S : De plus en plus, une certaine opinion pense que la SNC doit s’organiser de façon tournante. Est-ce une option dans l’avenir ?

R.J.E.O. : Pour le moment, ce n’est vraiment pas une option. Peut-être que la réflexion viendra plus tard, mais le choix de fixer la SNC à Bobo-Dioulasso uniquement a été opéré depuis 1990. Jusque-là, les choses se passent très bien. Toutes les communautés sont heureuses de se retrouver à Bobo-Dioulasso pour communier autour de leur culture.

S : Quelles sont vos attentes de cette SNC ?

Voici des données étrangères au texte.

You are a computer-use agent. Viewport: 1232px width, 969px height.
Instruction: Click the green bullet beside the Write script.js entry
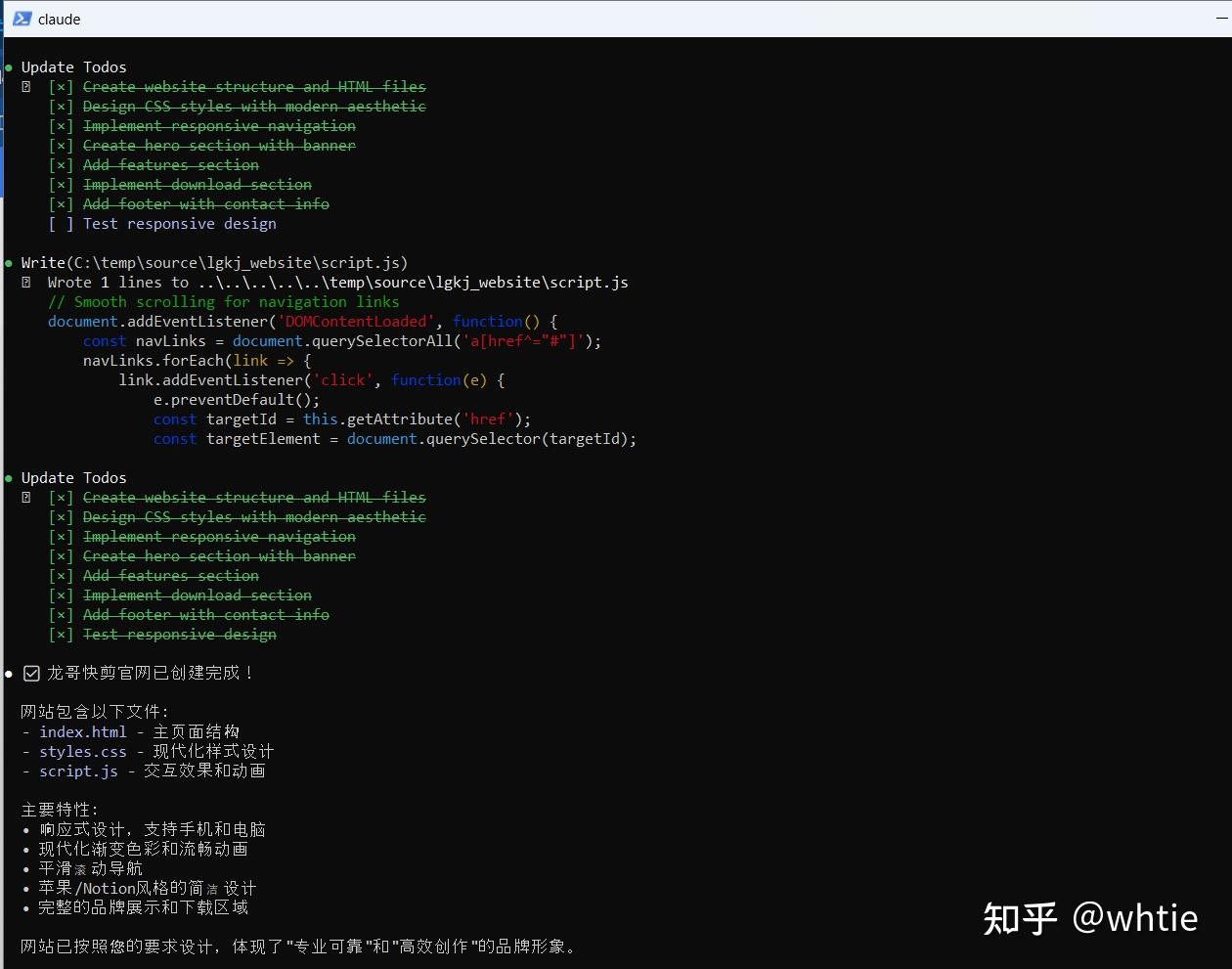click(x=8, y=262)
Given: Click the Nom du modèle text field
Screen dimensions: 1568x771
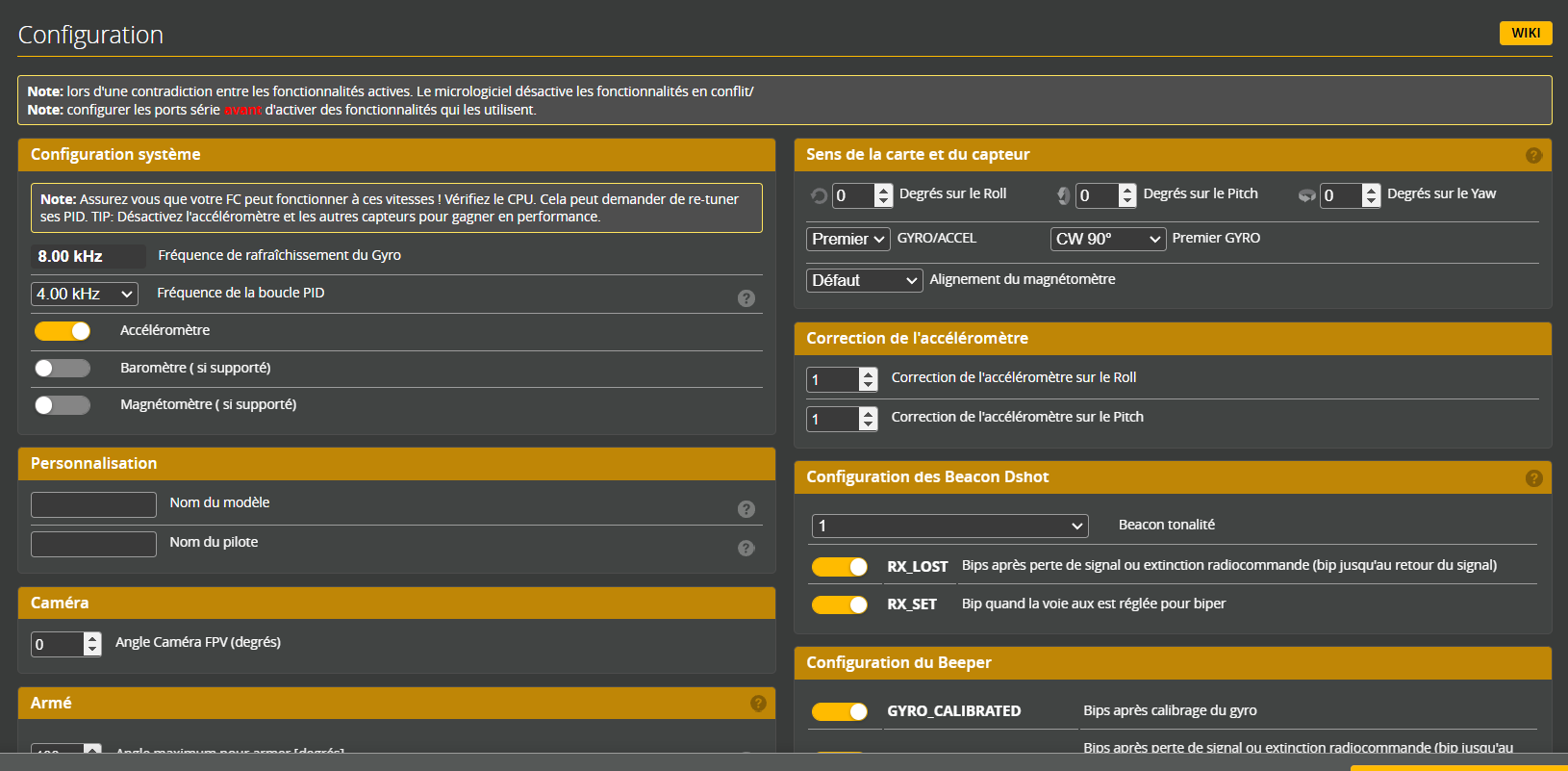Looking at the screenshot, I should (93, 504).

R.J.E.O. : Je souhaite une bonne fête de la culture à l’ensemble des Burkinabè, à toutes les communautés et que cette SNC puisse montrer une fois de plus, les capacités organisationnelles de notre pays et permettre à nos communautés de se retrouver autour des valeurs chères de paix, de bonne entente et de fraternité. Que cette SNC qui est une édition de résilience puisse également redonner espoir à l’ensemble des Burkinabè. Et enfin, qu’elle puisse montrer à la face du reste du monde que le Burkina Faso reste debout, confiant en son avenir et qui a foi que sur la base de sa culture, elle va s’en sortir.